CL has had no real “unknown unknowns” for a very long time. While folks who newly discover it feel they found the gold idol in the jungle cave, the cave is, in truth, well explored, mapped, and documented but the idol is left behind.

All excuses to not use CL have long been, or have had the opportunity to be, addressed. Today, it’s fast enough, small enough, empowered through utilities and libraries enough, has different build and deployment scenarios to work with a vast array of applications. And yet here we are...still.

ABCL runs on the JVM, which runs everywhere on everything. Clojure, first class system on top of the JVM, but no real adoption. Some, to be sure, likely (I have no data) more than CL itself. But it’s still an blip on the radar.

Meanwhile, a bunch of hackers threw together a language sharing many aspects of the core feature set made popular in Lisp and Scheme runtime environments, made it look like an Algol step child with curly braces and everything, and since then an entire ecosystem of software has been written (and rewritten) into this system and it’s runtime is the focus of some of the largest companies in the history of civilization.

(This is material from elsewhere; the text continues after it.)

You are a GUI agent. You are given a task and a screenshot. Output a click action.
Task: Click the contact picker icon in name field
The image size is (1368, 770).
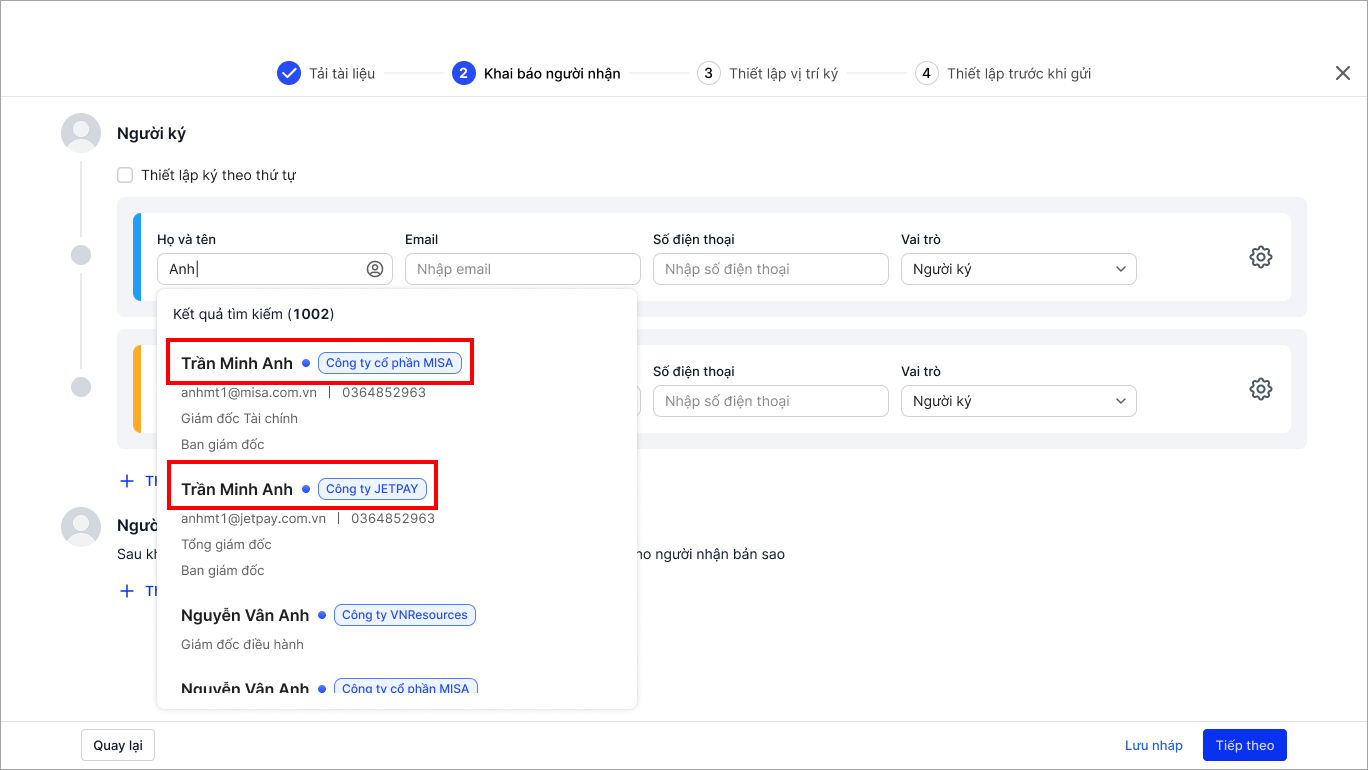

Raise your hand if you think that if the creators of JavaScript went with an S-expression syntax instead of a C/Java derivative, we’d be running a VBA clone in our browsers (but nowhere else)?

Because at this juncture, THE thing that distinguishes CL and other Lisps from where we are today, is the syntax. Every other charm these systems enjoyed have been cherry picked away.

Advocates say the syntax is not an issue. It’s a feature m, not a bug. But the “wisdom of the crowds” has spoken, and they stay away.